While Jay was photographing a huge waterfall nearby, I went exploring in Rickett’s Glen in Pennsylvania. Along the cliffs near the falls, I found thin streams of water that created tiny, smooth waterfalls. They were every bit as beautiful as their big brother upstream and made for a unique macro photography subject.
I love macro photography because of details like this. There were crowds of people around those thundering falls. Every one of them was snapping photos with their cameras or mobile phones. But nobody seemed to notice this little beauty nearby. It was smaller. Quieter. More subtle. The showy falls got all the attention – but this one was no less beautiful for not calling attention to itself.
So here are our tips for finding macro photography subjects:
- Take a shot or two of the showy icon to get it out of your system – and then move on. This will help you focus your attention on your search for macro subjects.
- Get down low and look under things. Think of it like a treasure hunt. You are looking for interesting macro photography subjects that stand out against their background. I found my subject for this shot under a ledge of rock on the wall of the canyon.
- Pay attention to color and light. In this case, I loved the way the stream of water collected light and shadow and stretched them out like taffy.
- Look for interesting textures and patterns through your macro photography lens. This will help you notice details that might not stand out to your naked eye.
Your options for macro photography subjects are endless. However, once you do find an interesting macro photography subject, it is important to slow down and look closely at the details around you… and don’t let the biggest and loudest subjects get all your attention! If you’re willing to take the time, you’ll find yourself enchanted by the miniature landscapes all around you.

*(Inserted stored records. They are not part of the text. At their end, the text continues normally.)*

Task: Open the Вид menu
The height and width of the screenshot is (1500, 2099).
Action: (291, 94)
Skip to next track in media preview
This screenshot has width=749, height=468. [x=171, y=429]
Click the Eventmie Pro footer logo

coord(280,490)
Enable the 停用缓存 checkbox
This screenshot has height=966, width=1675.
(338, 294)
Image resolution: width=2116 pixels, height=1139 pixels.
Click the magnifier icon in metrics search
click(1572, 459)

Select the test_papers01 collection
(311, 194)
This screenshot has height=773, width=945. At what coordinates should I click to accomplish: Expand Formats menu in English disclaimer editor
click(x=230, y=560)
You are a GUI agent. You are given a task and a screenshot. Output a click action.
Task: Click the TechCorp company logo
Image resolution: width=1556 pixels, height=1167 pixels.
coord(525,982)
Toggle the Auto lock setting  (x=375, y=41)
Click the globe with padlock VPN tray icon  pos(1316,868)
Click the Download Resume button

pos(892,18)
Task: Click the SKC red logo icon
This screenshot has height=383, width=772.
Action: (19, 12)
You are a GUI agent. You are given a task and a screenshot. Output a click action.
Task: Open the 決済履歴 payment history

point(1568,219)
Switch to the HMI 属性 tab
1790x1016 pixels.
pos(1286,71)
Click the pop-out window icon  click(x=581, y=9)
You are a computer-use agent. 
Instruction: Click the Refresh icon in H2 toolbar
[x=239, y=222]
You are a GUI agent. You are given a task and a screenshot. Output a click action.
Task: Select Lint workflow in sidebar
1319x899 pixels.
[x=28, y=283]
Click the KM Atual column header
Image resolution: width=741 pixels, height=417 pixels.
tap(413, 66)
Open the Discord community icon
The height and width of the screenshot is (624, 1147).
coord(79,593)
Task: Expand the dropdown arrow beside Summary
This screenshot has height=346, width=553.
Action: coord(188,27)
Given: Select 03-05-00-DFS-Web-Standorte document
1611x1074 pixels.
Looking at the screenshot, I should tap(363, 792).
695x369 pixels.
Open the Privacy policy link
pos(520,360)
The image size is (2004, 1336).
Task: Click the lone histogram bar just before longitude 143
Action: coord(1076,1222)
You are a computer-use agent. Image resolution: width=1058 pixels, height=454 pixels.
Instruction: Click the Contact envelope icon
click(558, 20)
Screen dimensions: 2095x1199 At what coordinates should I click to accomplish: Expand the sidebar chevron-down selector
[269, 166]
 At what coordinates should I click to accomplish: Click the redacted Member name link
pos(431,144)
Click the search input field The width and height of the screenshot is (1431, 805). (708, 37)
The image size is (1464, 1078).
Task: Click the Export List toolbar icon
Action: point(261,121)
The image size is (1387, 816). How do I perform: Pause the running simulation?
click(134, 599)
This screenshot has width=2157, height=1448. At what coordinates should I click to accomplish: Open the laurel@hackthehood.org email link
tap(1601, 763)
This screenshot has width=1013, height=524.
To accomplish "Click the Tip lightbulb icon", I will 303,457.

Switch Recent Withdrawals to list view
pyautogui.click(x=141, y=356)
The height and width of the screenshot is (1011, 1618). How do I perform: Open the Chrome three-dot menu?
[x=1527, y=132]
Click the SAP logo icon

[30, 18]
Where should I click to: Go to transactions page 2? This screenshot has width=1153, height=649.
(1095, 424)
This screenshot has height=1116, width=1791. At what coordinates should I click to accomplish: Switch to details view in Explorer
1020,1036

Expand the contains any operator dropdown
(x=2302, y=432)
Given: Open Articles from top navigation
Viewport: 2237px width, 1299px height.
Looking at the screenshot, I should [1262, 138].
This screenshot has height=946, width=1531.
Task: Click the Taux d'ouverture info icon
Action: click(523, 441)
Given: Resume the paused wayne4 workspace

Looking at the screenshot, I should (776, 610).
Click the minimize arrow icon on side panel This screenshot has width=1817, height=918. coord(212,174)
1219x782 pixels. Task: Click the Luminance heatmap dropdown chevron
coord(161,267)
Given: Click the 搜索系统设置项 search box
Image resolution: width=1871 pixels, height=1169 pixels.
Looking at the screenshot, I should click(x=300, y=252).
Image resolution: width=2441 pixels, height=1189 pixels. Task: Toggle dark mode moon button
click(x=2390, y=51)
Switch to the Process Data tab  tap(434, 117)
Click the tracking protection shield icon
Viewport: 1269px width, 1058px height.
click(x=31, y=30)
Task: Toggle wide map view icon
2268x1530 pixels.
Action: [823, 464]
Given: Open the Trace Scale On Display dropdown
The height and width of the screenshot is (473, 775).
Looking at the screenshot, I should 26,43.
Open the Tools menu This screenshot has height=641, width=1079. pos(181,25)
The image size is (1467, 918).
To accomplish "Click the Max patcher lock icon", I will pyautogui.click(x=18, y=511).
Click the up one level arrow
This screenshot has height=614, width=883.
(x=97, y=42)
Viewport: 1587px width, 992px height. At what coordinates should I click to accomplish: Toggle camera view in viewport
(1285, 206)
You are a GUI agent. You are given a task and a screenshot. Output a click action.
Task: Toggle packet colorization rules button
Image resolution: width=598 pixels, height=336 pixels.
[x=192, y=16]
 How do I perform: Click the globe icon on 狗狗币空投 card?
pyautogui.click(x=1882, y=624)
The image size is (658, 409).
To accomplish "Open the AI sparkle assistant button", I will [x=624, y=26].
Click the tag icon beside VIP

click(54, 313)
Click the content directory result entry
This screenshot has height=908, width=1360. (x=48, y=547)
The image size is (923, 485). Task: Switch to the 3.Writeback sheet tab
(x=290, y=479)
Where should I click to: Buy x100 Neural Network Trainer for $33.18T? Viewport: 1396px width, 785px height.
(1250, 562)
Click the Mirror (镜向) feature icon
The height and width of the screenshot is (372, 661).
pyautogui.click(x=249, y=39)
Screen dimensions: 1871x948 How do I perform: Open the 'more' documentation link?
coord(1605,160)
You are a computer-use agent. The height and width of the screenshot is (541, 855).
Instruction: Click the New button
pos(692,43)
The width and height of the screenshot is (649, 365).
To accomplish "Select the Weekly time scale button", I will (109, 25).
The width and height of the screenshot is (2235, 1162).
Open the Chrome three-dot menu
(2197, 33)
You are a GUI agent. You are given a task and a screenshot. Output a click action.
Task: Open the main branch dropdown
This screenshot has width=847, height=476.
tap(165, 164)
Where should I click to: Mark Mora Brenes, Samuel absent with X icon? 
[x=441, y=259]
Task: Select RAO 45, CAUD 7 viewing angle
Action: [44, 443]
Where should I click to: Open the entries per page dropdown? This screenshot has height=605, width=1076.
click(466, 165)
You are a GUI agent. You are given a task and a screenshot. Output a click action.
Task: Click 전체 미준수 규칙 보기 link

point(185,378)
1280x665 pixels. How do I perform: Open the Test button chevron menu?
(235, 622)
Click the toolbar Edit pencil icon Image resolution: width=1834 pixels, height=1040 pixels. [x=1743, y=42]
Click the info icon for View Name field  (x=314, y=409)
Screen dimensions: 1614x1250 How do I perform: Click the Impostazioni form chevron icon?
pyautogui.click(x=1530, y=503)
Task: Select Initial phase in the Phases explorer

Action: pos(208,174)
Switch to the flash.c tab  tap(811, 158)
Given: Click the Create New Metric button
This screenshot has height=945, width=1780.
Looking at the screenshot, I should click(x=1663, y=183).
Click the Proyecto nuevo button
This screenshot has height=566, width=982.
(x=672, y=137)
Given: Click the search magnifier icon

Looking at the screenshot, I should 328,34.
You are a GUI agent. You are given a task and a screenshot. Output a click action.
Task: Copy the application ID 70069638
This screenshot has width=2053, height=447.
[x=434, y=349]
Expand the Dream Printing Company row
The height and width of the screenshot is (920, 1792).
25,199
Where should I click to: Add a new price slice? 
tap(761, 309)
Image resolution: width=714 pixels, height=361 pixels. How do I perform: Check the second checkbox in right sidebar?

Macro Photography in Tide Pools
Macro photography subjects can be found just about anywhere. One of my favorite places to find macro subject is in shallow tide pools on a beach.
I am mesmerized by tide pools and can spend hours walking around on the beach looking at all the small sea creatures living in each one. The right tide pools can provide some stunning subject matter for macro photographers. The trick is to find the tide pools with the most interesting sea life. Here are Varina’s awesome tips for finding the best tide pools for photography.
Seed Pods in Hawaii
I discovered an interesting little seed pod lying near the road as we returned from a hike in Hawaii. Because I loved the patterns and details in the tiny seeds, I set up the shot on the bumper of the rental car. I got in close with my macro lens to eliminate distracting background elements.
I know. That seems obvious. As a pro, you’d think I’d know better. And yet here I stand… guilty of not looking closely before I took this macro shot on the big island of Hawai’i.
I was in a hurry to get the shot and I didn’t do what I am always telling my students to do. Just take a moment to look closely! The result? Lots of cloning work in Photoshop that could have been avoided. A few quick strokes with a small brush would have removed all the dust from this little seed pod. Here’s what it looked like before I cloned out the dirt.
Luckily, it didn’t take me long to do the cleanup. I used Photoshop’s Patch and Spot Healing Brush tools to eliminate bits of dust and dirt very quickly. My stylus and Wacom Intuos5 tablet gives me precise control as I’m working, which is invaluable for this kind of correction. I zoom in so that I can see the dirt clearly, and then I can tackle those little nasties one at a time.
Macro Photography with Ice Crystals
It would have been a lot quicker to take care of this in the field. So when I photographed the following beautiful ice crystals in New Zealand I took my time to slow down and think about just how I can get macro shot I wanted.
I took this shot in New Zealand on a freezing cold morning. Frost covered everything – from the boardwalk and benches to the grasses and flowers. To me, these tiny ice “sculptures” looked like a post-apocalyptic cityscape… the buildings toppling one after another. It was so incredibly peaceful out there. Completely silent except for the call of the ducks and the crunch of ice under our feet. If not for the fact that I couldn’t feel my fingers after a while, I would have been happy to stay right there all day long. ;)
I used my 180mm macro photography lens to get in close – and then closer – until those tiny ice crystals seemed to fill the frame. I wanted an incredibly narrow depth of field. Just a few millimeters of focus to show off that “skyline”, while blurring the ice crystals in front and behind.
- Macro shots are a heck of a lot easier with the help of a tripod and a good ball head. If your ball head slips, it’s going to drive you crazy… tiny subjects will disappear from your frame with even a small shift. Make sure your ball head is nice and tight, and take the time to adjust your composition until it’s exactly where you want it. And then, be careful not to bump that tripod. ;)
- Be sure your focus is exactly where you want it. I use the live view setting on my camera to get a good look at my subject – and then I zoom in to 5 or 10x while focusing. I use auto focus if I can, but there are times when manual focus works best. If the camera is “hunting” for your subject, switch to manual.
So, slow down and look closely at the details around you… and don’t let the biggest and loudest subjects get all your attention! If you’re willing to take the time, you’ll find yourself enchanted by the miniature landscapes all around you.